Qué lejos quedan los viejos tiempos en que se atendía a un turista de Bilbao como a un animal abandonado o a una especie en vías de extinción. Era aquel Bilbao de txapela gris que aún se añora por la gente más nostálgica cuya principal atracción era la industria, las navieras y el dinero que llegaba en pos de la seguridad de los bancos. Todo aquello se esfumó en buena medida, ya lo saben. Y la villa cambió de paisaje, hasta el punto de que se ha convertido en un polo de atracción turística. Hay pocos rincones en Euskadi en los que se haya producido una conversión de San Pablo tan voraz como esta y es por ello que el anuncio de la aplicación de la tasa turística nos suena a chino a la gente de más edad, dicho sea con todo el respeto del mundo al lejano Oriente.
Su aplicación es un debate que, como el mar, no deja de agitarse. ¿Están de más o sobran unos cuantos?, se preguntan los más recalcitrantes. Bienvenidos sean, siempre que aportan, proclaman los fervorosos partidarios. Ambas partes tienen argumentos sólidos, así que la virtud sobre la que ha de girar cualquier decisión es la transparencia.

**MATERIAL DE ESTUDIO**

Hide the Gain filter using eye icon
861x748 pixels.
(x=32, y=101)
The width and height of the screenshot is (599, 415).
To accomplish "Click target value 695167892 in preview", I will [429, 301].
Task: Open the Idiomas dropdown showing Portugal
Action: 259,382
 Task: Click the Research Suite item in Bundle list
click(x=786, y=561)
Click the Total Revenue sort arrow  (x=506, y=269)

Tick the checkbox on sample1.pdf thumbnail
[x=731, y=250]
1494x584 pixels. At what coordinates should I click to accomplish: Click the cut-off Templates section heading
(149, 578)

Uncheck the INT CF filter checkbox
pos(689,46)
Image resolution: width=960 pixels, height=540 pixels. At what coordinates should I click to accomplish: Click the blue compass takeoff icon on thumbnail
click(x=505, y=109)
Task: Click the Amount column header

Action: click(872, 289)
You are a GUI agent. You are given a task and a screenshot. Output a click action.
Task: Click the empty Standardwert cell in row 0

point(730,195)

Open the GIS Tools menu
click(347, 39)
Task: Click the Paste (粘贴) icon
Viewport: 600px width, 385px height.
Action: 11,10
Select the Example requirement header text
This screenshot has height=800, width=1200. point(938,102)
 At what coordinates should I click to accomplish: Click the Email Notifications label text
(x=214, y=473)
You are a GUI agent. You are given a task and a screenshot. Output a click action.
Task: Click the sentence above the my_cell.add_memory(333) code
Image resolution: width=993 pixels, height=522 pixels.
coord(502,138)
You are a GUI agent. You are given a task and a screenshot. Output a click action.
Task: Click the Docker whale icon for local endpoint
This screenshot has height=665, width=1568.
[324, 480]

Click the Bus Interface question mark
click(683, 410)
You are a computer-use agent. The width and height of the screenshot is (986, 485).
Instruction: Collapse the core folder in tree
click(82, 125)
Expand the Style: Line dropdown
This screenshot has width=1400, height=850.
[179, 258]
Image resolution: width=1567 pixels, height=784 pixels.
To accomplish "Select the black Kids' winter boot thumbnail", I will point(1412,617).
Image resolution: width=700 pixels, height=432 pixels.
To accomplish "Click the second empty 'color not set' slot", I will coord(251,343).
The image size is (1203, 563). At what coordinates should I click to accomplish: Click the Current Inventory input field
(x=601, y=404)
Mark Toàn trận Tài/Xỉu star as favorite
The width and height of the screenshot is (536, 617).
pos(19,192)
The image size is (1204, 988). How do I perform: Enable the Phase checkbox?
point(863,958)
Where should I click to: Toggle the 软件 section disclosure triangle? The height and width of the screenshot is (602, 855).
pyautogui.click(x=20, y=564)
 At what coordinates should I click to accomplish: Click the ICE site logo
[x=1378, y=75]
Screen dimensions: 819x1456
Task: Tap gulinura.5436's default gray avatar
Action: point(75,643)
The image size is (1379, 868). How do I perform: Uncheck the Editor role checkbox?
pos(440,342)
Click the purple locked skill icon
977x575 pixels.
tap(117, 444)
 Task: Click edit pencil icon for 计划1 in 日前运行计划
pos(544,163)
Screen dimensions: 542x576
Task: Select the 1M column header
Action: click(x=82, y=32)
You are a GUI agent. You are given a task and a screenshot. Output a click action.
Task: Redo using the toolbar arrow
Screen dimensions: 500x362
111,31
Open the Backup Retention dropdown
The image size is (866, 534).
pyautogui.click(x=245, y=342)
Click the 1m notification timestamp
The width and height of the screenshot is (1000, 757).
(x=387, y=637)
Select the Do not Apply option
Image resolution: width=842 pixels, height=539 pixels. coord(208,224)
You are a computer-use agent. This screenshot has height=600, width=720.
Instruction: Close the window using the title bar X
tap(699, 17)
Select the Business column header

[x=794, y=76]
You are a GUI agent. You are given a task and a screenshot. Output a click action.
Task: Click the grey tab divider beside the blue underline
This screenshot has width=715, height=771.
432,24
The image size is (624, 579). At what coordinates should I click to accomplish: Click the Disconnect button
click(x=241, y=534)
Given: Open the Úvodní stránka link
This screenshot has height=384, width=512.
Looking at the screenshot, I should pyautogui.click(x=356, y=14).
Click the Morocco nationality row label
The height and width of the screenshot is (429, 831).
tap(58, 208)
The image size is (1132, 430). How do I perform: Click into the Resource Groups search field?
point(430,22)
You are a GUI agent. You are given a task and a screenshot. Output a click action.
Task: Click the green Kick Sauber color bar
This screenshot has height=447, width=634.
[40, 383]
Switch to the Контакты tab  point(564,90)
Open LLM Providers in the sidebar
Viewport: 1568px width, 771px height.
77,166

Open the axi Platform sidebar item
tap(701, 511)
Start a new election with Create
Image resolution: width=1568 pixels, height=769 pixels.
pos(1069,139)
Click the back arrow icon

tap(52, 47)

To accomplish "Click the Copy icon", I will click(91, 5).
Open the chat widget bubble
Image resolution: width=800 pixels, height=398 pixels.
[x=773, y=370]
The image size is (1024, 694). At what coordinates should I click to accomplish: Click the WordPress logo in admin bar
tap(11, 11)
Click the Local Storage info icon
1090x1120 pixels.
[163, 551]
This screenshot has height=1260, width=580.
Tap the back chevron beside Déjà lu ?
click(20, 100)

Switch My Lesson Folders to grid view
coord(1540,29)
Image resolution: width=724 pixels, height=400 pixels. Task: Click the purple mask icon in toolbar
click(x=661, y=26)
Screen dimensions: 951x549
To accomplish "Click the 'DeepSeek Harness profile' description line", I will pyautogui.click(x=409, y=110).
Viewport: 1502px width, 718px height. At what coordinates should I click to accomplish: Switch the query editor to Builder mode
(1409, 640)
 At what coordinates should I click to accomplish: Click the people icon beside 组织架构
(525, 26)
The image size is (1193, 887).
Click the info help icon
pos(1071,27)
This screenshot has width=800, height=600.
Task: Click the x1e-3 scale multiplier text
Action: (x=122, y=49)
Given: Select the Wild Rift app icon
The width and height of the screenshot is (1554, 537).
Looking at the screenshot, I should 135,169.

**OBJETIVO DEL EJERCICIO**
Reproduce al pie de la letra el fragmento del texto sobre el turismo en Bilbao comprendido entre "Qué lejos quedan" y "al lejano Oriente.", ambos incluidos.

**RESPUESTA**
Qué lejos quedan los viejos tiempos en que se atendía a un turista de Bilbao como a un animal abandonado o a una especie en vías de extinción. Era aquel Bilbao de txapela gris que aún se añora por la gente más nostálgica cuya principal atracción era la industria, las navieras y el dinero que llegaba en pos de la seguridad de los bancos. Todo aquello se esfumó en buena medida, ya lo saben. Y la villa cambió de paisaje, hasta el punto de que se ha convertido en un polo de atracción turística. Hay pocos rincones en Euskadi en los que se haya producido una conversión de San Pablo tan voraz como esta y es por ello que el anuncio de la aplicación de la tasa turística nos suena a chino a la gente de más edad, dicho sea con todo el respeto del mundo al lejano Oriente.